So let’s see if this stuff really works

Baruch, like everyone partially sane with an ounce of historical awareness, finds his thoughts drifting more and more to the Great Depression. Books with “depression” in the title seem to attract his eye and his browsing fingers. Just what, he wonders, was it like to live through? What did 25% unemployment actually feel like? What was it like to invest through? What percentage of people who had a job in finance at the start of it ended up employed at the end of it? Most of all, my question is: are we going to have a great depression of our own? Or are we somehow going to wriggle out of it?

As you know, Baruch is only an amateur economist, though he once took a class in “Advanced Topics on Macro-economics”. Technically, his masters’ degree has the word “economics” in it, but as this was at an American university this means he should probably be ignored on the subject; he has forgotten much of what he was spoon-fed.
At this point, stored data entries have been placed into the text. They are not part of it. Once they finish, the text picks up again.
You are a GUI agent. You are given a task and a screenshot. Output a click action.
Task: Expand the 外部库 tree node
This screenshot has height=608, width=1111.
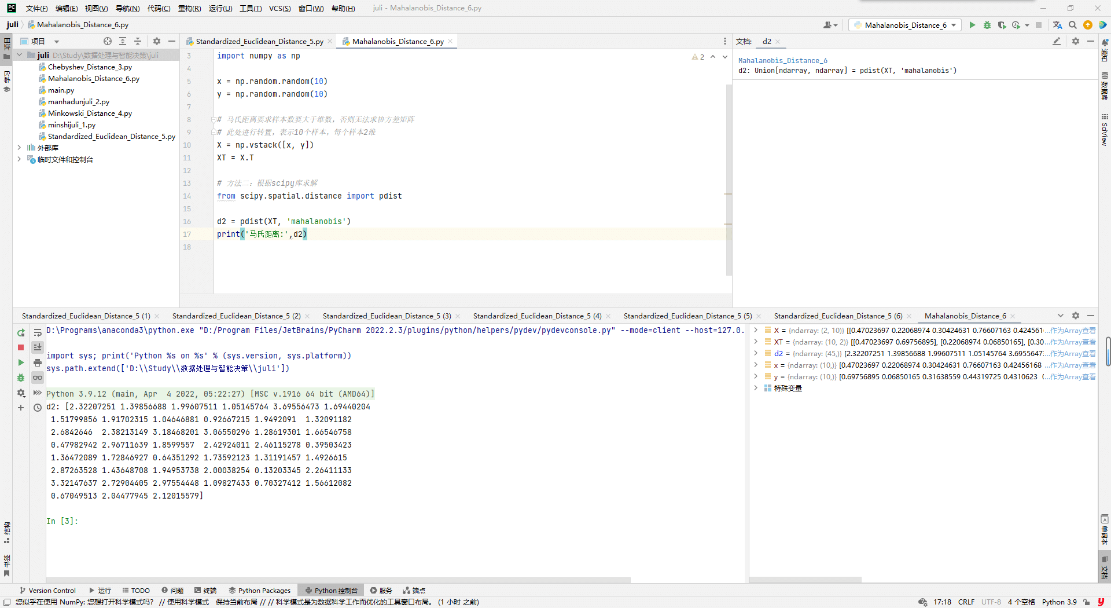(19, 148)
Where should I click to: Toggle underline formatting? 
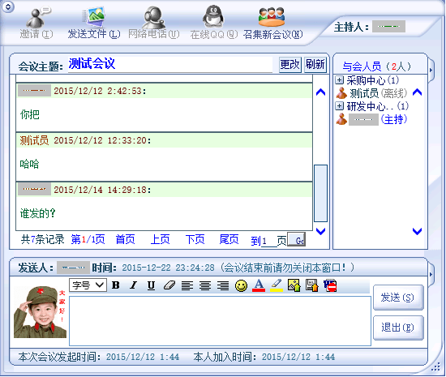(x=151, y=285)
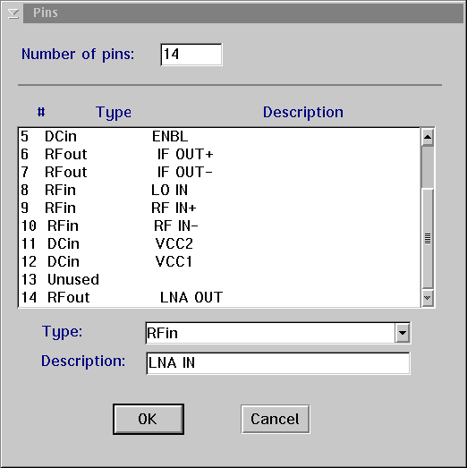Viewport: 467px width, 468px height.
Task: Select pin 9 RF IN+ row
Action: pos(219,208)
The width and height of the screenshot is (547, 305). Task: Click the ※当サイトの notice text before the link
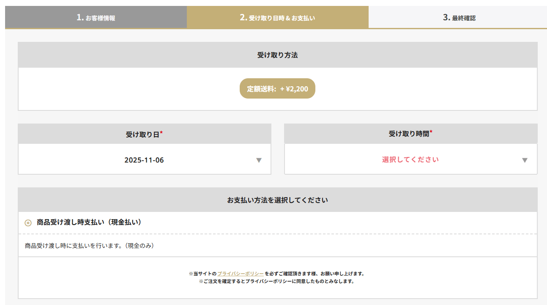[202, 274]
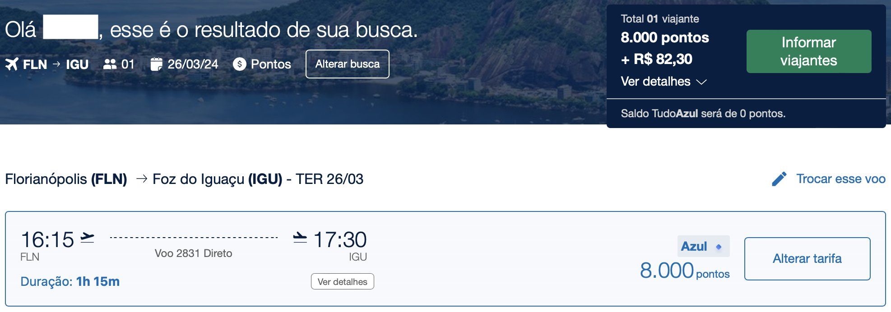
Task: Click the calendar icon before 26/03/24
Action: click(156, 64)
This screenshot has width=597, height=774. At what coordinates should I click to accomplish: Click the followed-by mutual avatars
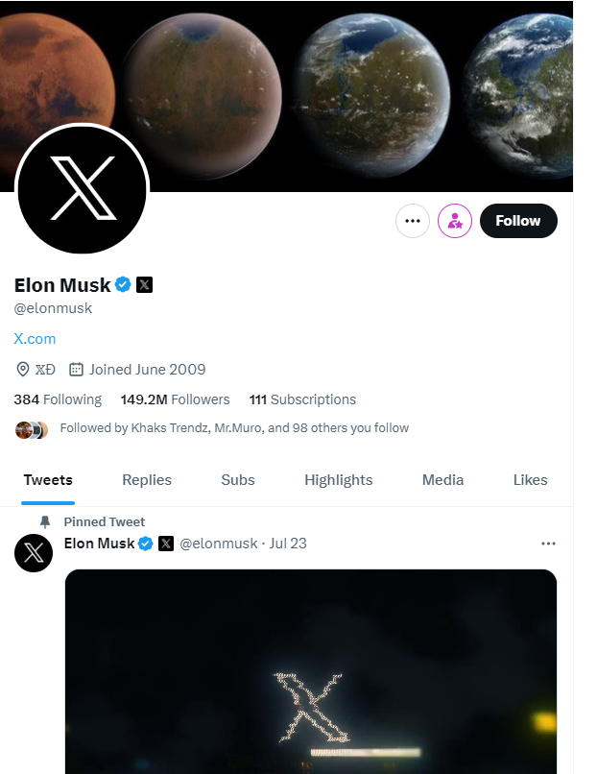[x=32, y=428]
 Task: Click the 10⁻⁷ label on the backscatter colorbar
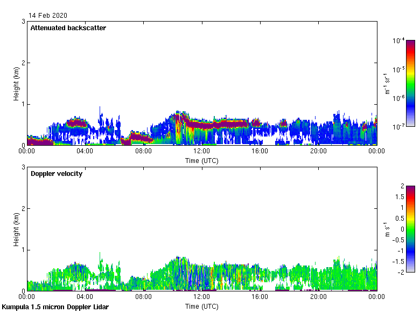[x=398, y=126]
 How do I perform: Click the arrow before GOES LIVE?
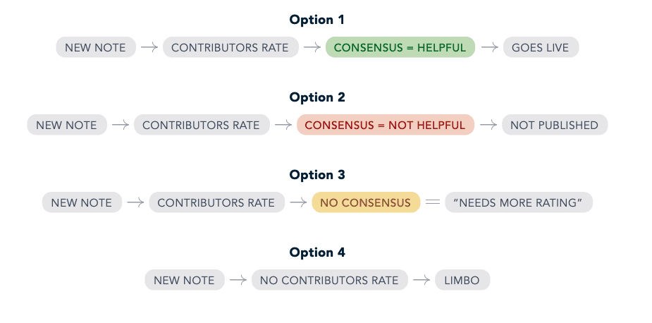click(489, 47)
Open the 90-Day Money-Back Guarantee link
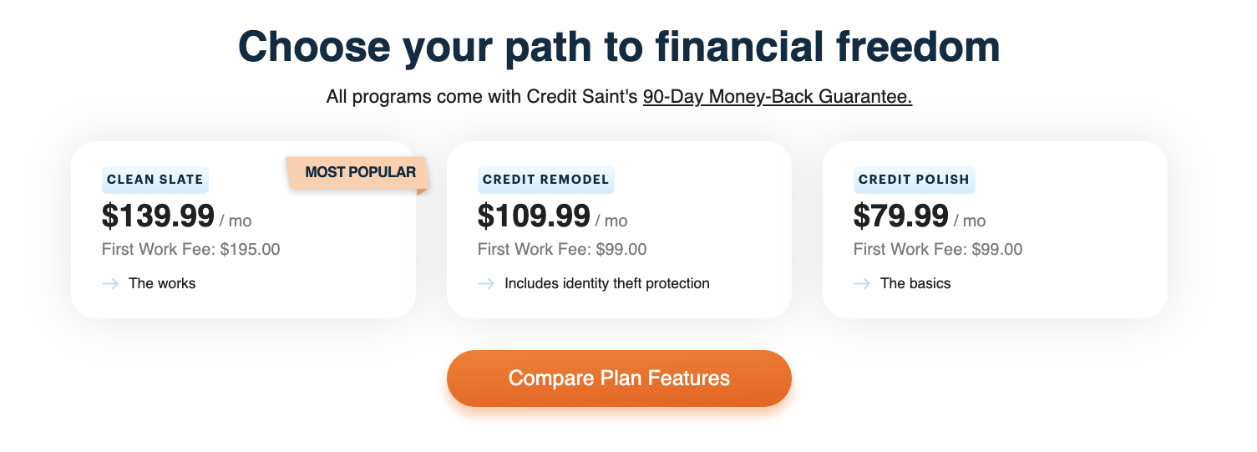 778,97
Since then, however, he has had lots of economists present him things in the course of his work, and has picked up just enough of the subject to be dangerous to others. Greater economic brains than his have much deeper thoughts on this than he has, so these jottings are much like an aide memoire, to answer the question of a future self, “what did I actually think at the time,” rather than, “OK chaps this is what we should be doing now”. Reader, be warned. Do not take this too seriously.

Anyway, to work: is it relevant to think about the Great Depression at all? Joe Wiesenthal  at Clusterstock (HT Abnormal) doesn’t think so. Neither does John Kay at the FT . On his reading, 2008 could just as easily be 1938, ie near the end, as 1931, the start of the whole mess (which is where I would have guessed). In 1937, after a gradual recovery, US GDP finally reached the level it had reached in 1929. Then, devastatingly, it fell back and didn’t recover again until 1941, led by war spending.  According to Kay,

From this perspective, we are not at the start of the crisis but several years into it. The analogue of the 1929 Wall Street crash is not the 2007 credit crunch, but the bursting of the New Economy bubble in 2000. The follies of the 1990s resembled those of the 1920s, as Galbraith’s readers know. The underlying structural weaknesses of the world economy – US budget and trade deficits financed by Asian surpluses – re-emerged in 2000 after being disguised by the imaginary wealth of the New Economy.
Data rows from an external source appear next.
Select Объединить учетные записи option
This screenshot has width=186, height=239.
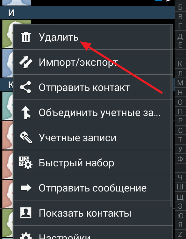93,112
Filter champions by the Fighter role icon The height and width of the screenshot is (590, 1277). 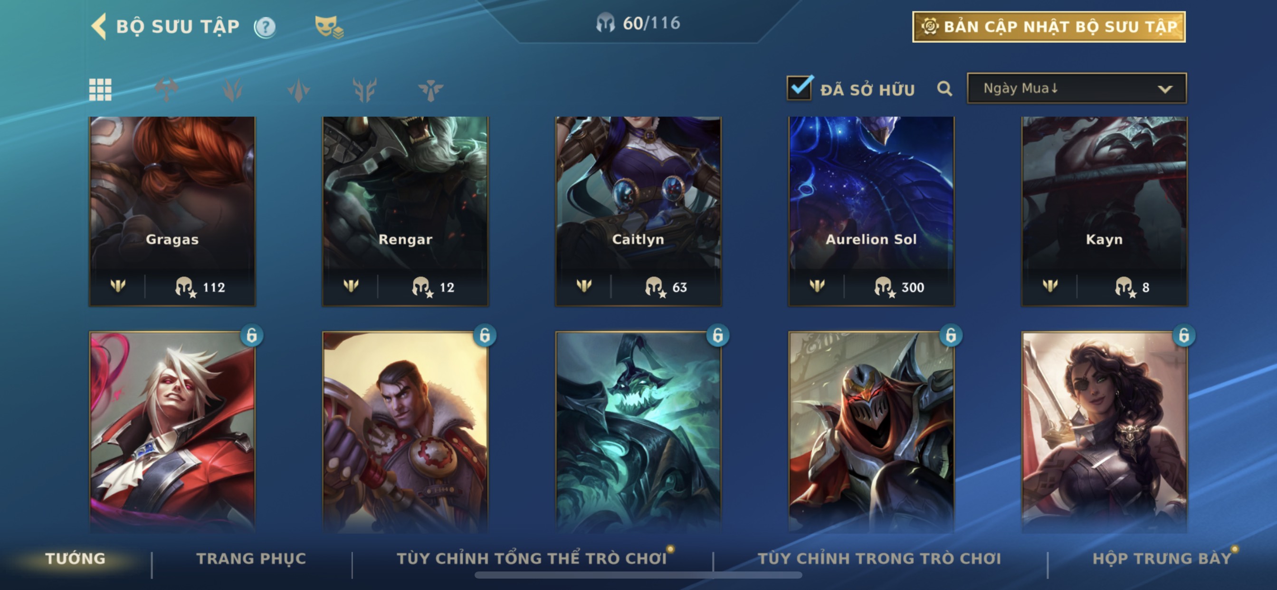(167, 90)
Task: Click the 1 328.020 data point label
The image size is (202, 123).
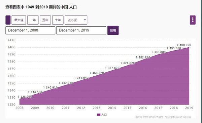Action: tap(25, 97)
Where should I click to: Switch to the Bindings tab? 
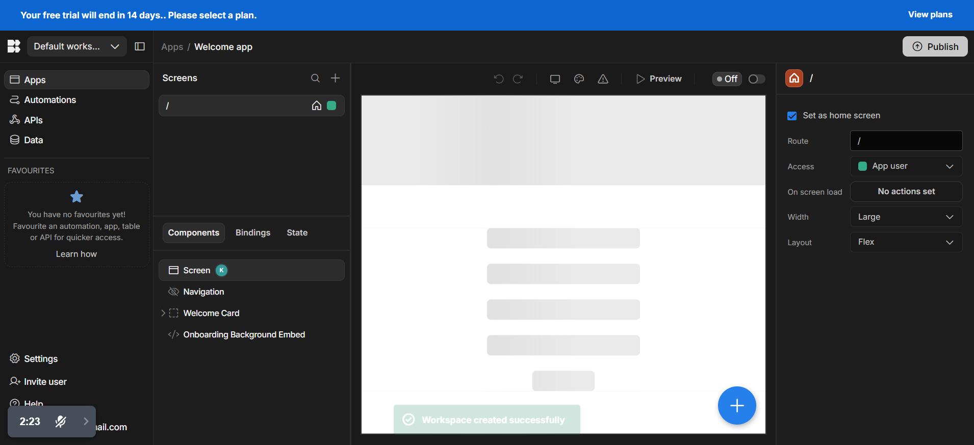click(253, 233)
Unlike in the 1930s, we had the policy response to be able to deal with it, in the form of Greenspan’s big rate cuts, but it went too far. Kay continues;

The difference between the years after 1929 and the years after 2000 is that the policy mistakes were almost opposite. This time monetary and fiscal policies were strongly expansionary from the outset. These measures led to a wide boom in asset prices, extended unsustainable credit levels and induced further growth of the fundamentally flawed financial infrastructure on which the 1990s boom had been based.

We could argue that as we are “in 1938″ we only have a few more years of generalised crapness to go. But doesn’t that mean this all ends with a global megawar that kills millions? In the end John Kay basically agrees with the conclusion that we can’t draw any concusions from the Depression;

Our capacity to learn from the Great Depression is limited because we do not know how economies would have evolved after 1938 if politics had not supervened. Life, said Kierkegaard, is understood backwards but must be lived forwards.

But if we can’t usefully make head or tail of the Depression in the context of our own current difficulties, it struck Baruch, then we may be in very serious trouble indeed. Almost all of modern economics is built, more or less, on interpretations of the Great Depression. Keynsian reflation is the key weapon in our arsenal for getting out of our slump, but Keynes’ theories were a response to the Great Depression and the lack of traction of what passed for economic policy at the time. As it is the key reaction to Keynsianism, so is monetarism, therefore; the Friedmans cut their teeth on arguing that the Depression was a largely monetary problem; the initial battles in the 1970s with the then-dominant Keynsian consensus was all about its cause.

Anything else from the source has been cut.